In Fig. 4, we show an example that summarize a realistic agglomeration result. We plot in Figs. 4abc three input hierarchies obtained on datasets that should be combined. In this case, four sequences of patients are considered, namely s_{1},s_{2},s_{3} and s_{4}, respectively. In Fig. 4d, we show the final result by agglomerating dendrograms. We observe that the output hierarchy contains clusters (s_{1},s_{2},s_{3}) and (s_{1},s_{2},s_{3},s_{4}) at different levels and each of these clusters (e.g., (s_{1},s_{2},s_{3})) are repeated at least in two out of the three input dendrograms. Moreover, it is worth stressing that the proposed approach, based on the agglomeration of dendrograms, can also be applied with commonly used metrics (e.g., Euclidean distance). In Fig. 5, we show a comparison between the dendrograms obtained by using an Euclidean metric and a similarity based approach (i.e., Łukasiewicz tnorm), respectively. In this realistic example, we simulate three omic data sets with 10 rows (i.e., number of patients) and 100 columns (i.e., features). We split the single datasets in two partitions (or clusters) such that the first 5 rows are random samples from a standard normal distribution with variance 1 and the other 5 rows have the same distribution with variance 0.5, obtaining a sort of an overlap. We observe that both methods find two separated clusters, but the similarity based approach in Fig. 5b, permits to obtain a perfect separation of the source partitions.
Results and discussion
In the following we describe the behaviour of the proposed methodology on multiomics benchmark datasets.
Omics datasets
We consider 10 multiomics cancer datasets available from The Cancer Genome Atlas (TCGA) [3]. TCGA is a large multiomic repository of data on thousands of cancer patients.
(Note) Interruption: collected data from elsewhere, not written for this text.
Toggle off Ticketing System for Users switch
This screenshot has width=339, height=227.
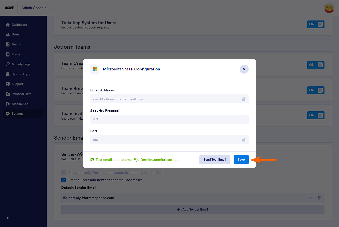[316, 24]
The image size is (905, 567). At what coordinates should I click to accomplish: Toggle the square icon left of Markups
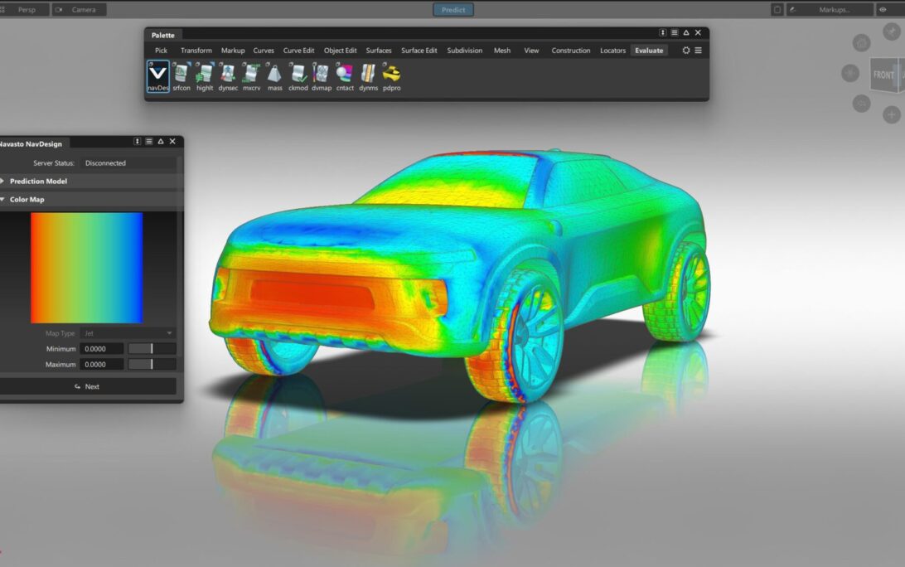coord(777,10)
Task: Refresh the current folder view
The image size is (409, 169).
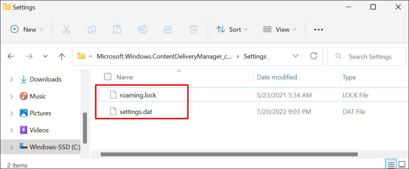Action: click(x=314, y=56)
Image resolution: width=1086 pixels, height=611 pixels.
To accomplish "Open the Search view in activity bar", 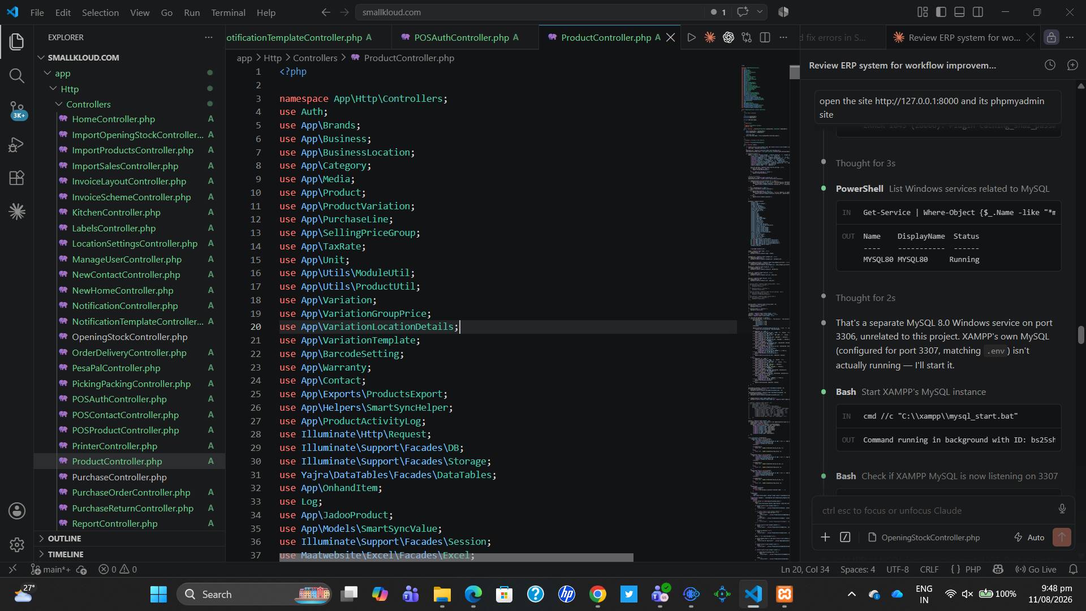I will [17, 76].

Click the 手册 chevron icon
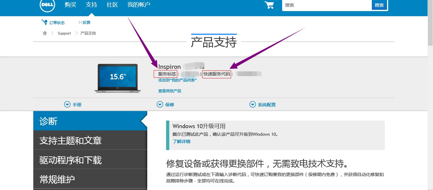coord(67,104)
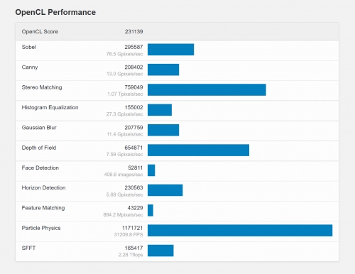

All datasets contain three omics: gene expression, miRNA expression and DNA methylation^{Footnote 1}. In Table 1 are summarised the main properties of the datasets, namely, Acute Myeloid Leukemia (AML), Breast Invasive Carcinoma (BIC), Colon Adenocarcinoma (COAD), Glioblastoma Multiforme (GBM), Kidney Renal Clear Cell Carcinoma (KIRC), Liver Hepatocellular Carcinoma (LIHC), Lung Squamous Cell Carcinoma (LUSC), Skim Cutaneous Melanoma (SKCM), Ovarian serous cystadenocarcinoma (OV), Sarcoma (SARC). The number of patients ranges from 170 for AML to 621 for BIC.
Multiview clustering algorithms
For validating the effectiveness of our model, we compared it against several categories of multiview clustering algorithms^{Footnote 2}:

Kmeans and Spectral Clustering techniques [3];

LRACluster [12]: It is a lowrank approximation based integrative probabilistic model to fast find the shared principal subspace across multiple data types;

PINS [13]: Perturbation clustering for data integration and disease subtyping (PINS) is able to address subtype discovery, as well as integration of multiple data types. The algorithm is built upon the resilience of patient connectivity and cluster ensembles to ensure robustness against noise and bias;

SNF [14]: Similarity network fusion (SNF) allows for discovery of disease subtypes through integration of several types of highthroughput data on a genomic scale. SNF creates a fused network of patients using a metric fusion technique and then partitions the data using spectral clustering. SNF appears to be the state of the art in this area and has proven to be very powerful. However, the unstable nature of kernelbased clustering makes the algorithm sensitive to small changes in molecular measurements or in its parameter settings.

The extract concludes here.